* PASSAGE TO READ:
►
The idea is great, it was a wonderful narrative to run my life for a while, but eventually, the more I learned, the more impractical using full atomistic simulations seem for solving any problem. It seems more likely we can train far more efficient networks that encapsulate all the salient rules of folding in a much smaller space, and use far less CPU time to produce useful results.


Yeah, I think the idea of Laplace's Demon is mostly just useful to make a philosophical argument about whether or not the universe is deterministic, and it's implication on free will.


I dunno, I wonder what Laplace would have made of the argument over the meaning of wavefunction collapse. It took me a very long time to come to terms with the idea of a non-deterministic universe.


That's peculiar. Most people probably struggle more with the idea of a deterministic universe, as it'd leave no room for free will, which would make everything kind of meaningless.

I'm also more in the camp of "quantum effects making the universe non-determinstic." It's a nicer way to live.


I've evolved over the years from "determinism implies no free will" to roughly being a compatibilist (https://en.wikipedia.org/wiki/Compatibilism, see also Daniel Dennett). I don't particularly spend much time thinking that (for example) a nondeterministic universe is required for free will. I do think from an objective sense the universe is "meaningless", but that as humans with agency we can make our own meaning.

However, most importantly, we simply have no experimental data around any of this for me to decide. Instead I enjoy my subjective life with apparent free will, regardless of how the machinery of the actual implementation works.


It’s interesting that many things are deterministic to human-relevant time/length scales. If the small stuff is non-deterministic, it’s interesting that large ensembles of them are quite deterministic.
◄
* STATED EXERCISE A:
In the listing, repeat word for word every line from the one containing "The width and height of the screenshot is (1286, 872)." through the one containing "click(x=25, y=164)", including both of those lines.

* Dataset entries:
►
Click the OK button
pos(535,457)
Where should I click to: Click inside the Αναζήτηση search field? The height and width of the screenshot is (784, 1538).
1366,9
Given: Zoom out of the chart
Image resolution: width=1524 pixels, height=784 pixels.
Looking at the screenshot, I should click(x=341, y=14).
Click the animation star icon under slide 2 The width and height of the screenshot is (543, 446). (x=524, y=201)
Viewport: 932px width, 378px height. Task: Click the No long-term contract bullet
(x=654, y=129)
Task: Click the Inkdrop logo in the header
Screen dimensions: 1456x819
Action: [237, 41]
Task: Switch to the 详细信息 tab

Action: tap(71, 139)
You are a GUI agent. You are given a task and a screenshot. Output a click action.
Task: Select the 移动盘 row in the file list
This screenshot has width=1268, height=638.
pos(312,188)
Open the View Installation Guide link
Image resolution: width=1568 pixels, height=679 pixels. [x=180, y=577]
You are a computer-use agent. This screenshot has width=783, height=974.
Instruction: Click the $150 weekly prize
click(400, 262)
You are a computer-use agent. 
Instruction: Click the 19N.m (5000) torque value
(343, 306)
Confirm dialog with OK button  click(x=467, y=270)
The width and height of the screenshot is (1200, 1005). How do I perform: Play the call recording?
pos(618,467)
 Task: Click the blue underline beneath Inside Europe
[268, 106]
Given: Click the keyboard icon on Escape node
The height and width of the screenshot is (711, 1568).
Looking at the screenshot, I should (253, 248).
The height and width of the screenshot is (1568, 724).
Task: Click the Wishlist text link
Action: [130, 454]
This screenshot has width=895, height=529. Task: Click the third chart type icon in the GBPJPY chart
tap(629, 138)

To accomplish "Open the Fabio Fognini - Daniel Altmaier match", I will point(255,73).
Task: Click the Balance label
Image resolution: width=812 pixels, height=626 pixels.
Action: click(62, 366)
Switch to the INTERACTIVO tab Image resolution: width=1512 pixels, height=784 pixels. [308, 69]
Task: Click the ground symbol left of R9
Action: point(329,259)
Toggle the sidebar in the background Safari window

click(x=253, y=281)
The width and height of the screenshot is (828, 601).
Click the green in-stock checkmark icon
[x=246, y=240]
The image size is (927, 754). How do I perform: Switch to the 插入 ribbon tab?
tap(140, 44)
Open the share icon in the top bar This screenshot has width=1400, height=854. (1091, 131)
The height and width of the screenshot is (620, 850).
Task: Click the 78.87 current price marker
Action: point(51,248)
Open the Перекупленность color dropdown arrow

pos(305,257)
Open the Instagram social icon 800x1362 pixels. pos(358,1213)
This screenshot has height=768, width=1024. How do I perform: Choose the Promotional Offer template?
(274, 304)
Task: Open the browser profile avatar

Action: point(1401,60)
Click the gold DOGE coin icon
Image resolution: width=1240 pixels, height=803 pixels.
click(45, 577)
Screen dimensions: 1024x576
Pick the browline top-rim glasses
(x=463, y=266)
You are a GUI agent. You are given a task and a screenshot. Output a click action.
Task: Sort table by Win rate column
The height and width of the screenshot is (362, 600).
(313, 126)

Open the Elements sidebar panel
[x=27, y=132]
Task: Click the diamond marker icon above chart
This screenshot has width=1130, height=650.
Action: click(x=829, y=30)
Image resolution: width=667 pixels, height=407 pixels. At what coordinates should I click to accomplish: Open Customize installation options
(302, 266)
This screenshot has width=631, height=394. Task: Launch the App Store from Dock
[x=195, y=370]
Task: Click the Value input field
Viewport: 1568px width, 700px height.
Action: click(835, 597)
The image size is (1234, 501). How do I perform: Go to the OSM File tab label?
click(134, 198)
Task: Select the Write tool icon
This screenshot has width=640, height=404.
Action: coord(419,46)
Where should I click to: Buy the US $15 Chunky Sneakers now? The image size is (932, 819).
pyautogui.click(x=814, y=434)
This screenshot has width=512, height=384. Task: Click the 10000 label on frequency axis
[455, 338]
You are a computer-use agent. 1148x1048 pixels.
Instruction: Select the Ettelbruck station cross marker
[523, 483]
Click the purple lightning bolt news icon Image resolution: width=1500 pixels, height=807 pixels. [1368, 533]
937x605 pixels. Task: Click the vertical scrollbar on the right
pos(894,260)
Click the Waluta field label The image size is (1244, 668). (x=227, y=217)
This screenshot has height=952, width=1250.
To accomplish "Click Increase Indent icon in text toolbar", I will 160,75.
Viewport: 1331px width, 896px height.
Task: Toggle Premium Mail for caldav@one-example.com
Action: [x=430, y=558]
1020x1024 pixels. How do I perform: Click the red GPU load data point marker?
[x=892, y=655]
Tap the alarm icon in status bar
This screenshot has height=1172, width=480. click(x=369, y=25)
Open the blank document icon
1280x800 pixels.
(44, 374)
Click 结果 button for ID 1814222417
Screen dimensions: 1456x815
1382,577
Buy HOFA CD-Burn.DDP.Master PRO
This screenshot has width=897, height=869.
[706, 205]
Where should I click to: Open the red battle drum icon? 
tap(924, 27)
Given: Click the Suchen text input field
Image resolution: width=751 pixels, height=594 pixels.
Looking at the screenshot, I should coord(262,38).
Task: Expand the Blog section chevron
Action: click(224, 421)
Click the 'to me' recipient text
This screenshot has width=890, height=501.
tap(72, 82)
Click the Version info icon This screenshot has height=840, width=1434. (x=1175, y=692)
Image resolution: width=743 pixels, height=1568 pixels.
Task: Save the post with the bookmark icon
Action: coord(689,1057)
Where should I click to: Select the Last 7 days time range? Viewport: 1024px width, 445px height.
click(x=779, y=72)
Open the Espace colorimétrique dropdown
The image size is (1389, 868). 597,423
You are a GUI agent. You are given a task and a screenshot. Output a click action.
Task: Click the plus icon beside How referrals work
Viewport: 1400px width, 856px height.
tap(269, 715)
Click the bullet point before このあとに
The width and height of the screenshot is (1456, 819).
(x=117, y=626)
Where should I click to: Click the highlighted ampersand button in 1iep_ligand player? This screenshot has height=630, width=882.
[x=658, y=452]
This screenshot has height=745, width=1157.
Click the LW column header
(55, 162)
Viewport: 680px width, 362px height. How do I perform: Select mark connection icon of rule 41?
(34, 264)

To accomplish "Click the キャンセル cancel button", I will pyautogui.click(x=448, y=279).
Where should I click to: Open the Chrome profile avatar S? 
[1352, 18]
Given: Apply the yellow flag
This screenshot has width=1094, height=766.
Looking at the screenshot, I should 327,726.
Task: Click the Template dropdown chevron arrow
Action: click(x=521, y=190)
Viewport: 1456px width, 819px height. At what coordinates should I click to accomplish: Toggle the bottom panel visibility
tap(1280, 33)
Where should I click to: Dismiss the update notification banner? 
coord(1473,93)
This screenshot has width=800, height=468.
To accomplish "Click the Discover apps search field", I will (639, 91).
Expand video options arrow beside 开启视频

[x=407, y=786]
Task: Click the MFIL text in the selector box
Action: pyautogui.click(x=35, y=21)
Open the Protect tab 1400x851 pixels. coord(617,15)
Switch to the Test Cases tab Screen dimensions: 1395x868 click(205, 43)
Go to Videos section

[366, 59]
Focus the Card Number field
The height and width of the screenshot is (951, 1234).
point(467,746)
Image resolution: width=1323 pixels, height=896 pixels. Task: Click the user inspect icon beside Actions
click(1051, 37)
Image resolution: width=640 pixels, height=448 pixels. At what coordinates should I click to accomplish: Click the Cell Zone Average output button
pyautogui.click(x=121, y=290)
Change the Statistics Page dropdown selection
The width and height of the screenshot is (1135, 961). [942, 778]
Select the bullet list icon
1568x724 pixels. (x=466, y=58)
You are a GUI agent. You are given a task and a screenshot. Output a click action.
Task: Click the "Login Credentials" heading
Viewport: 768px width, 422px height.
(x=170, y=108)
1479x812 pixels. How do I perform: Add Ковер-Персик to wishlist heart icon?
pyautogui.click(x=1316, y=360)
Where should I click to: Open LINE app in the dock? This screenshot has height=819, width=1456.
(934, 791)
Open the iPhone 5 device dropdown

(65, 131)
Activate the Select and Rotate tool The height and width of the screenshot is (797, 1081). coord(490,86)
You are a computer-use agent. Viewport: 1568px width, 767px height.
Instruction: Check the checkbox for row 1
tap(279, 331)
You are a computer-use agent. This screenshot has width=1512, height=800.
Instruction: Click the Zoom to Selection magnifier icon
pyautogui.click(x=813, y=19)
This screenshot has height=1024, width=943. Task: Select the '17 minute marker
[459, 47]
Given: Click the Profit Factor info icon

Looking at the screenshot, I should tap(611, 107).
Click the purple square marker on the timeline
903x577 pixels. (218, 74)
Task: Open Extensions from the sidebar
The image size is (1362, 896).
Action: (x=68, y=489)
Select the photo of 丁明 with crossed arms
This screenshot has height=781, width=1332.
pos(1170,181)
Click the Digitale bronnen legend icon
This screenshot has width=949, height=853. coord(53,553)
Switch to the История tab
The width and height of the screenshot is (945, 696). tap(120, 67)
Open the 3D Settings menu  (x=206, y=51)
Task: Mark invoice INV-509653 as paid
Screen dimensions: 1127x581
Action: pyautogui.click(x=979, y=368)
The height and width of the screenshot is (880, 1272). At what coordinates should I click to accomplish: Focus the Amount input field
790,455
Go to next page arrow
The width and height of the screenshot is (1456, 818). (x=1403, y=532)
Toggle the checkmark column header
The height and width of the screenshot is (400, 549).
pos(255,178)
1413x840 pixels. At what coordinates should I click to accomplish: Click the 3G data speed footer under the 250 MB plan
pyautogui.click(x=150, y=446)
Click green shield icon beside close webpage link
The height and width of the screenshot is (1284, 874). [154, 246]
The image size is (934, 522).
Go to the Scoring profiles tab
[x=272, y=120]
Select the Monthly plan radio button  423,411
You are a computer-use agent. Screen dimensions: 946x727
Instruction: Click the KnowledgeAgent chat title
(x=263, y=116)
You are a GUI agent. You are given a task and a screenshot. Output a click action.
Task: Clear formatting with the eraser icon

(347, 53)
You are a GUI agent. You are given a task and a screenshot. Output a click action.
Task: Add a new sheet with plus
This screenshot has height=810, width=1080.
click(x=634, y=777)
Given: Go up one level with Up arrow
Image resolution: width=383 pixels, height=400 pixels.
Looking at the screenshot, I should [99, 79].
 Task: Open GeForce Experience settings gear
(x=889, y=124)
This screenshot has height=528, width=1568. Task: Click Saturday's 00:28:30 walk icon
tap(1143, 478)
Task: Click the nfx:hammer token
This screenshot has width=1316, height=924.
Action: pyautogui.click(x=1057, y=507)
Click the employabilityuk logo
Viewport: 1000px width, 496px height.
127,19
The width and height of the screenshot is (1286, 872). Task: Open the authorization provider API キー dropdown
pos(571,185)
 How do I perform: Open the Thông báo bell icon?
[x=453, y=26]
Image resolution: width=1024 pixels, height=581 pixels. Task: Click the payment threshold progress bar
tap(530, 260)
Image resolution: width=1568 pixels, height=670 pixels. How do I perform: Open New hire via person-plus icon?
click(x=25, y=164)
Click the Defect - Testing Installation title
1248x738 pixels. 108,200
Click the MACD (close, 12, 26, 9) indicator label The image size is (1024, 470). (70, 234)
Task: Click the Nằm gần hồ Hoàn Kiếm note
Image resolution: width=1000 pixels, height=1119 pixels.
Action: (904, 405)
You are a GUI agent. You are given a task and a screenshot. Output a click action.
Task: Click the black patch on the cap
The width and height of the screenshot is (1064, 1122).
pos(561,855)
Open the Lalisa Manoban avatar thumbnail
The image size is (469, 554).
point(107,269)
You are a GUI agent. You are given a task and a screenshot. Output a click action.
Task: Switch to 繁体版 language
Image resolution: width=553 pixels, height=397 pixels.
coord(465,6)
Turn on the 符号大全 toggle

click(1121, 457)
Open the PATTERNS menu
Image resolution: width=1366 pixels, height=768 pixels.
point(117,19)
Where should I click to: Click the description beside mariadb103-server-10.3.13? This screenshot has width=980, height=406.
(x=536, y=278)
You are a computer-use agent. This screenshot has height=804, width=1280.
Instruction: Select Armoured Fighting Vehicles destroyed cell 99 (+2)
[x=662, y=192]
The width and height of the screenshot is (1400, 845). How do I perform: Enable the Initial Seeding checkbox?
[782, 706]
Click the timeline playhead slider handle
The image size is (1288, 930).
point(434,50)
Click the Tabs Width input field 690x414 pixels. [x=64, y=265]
◄
* STATED EXERCISE B:
According to the discussion of determinism, why would most people struggle more with the idea of a deterministic universe?

* OUTPUT A:
The width and height of the screenshot is (1286, 872). Task: Open the authorization provider API キー dropdown
pos(571,185)
 How do I perform: Open the Thông báo bell icon?
[x=453, y=26]
Image resolution: width=1024 pixels, height=581 pixels. Task: Click the payment threshold progress bar
tap(530, 260)
Image resolution: width=1568 pixels, height=670 pixels. How do I perform: Open New hire via person-plus icon?
click(x=25, y=164)

* OUTPUT B:
A deterministic universe would leave no room for free will, and that would make everything kind of meaningless.